───── Extracted records
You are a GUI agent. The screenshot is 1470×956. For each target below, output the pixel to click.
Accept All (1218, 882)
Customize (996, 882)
──────────
───── Extracted records
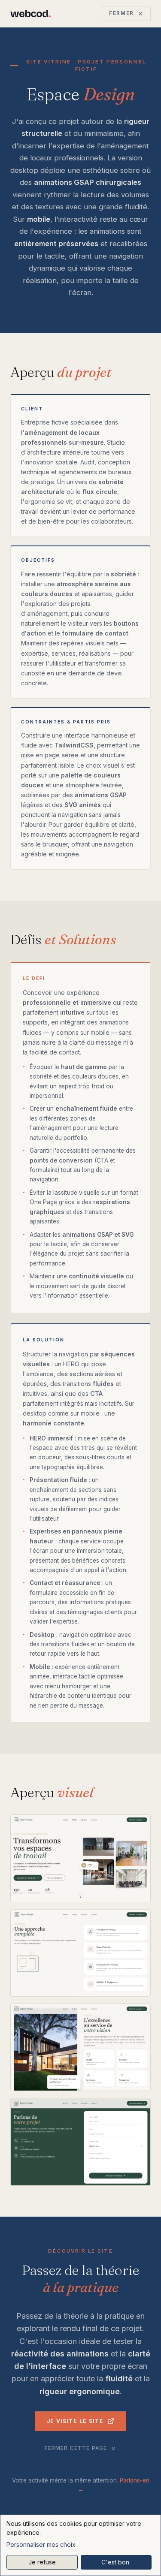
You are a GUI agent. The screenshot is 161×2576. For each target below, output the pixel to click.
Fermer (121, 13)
──────────
If a line of the data above contains "below", copy it out.

You are a GUI agent. The screenshot is 1470×956. For each target below, output the pixel to click.
You are a GUI agent. The screenshot is 161×2576. For each target below, output the pixel to click.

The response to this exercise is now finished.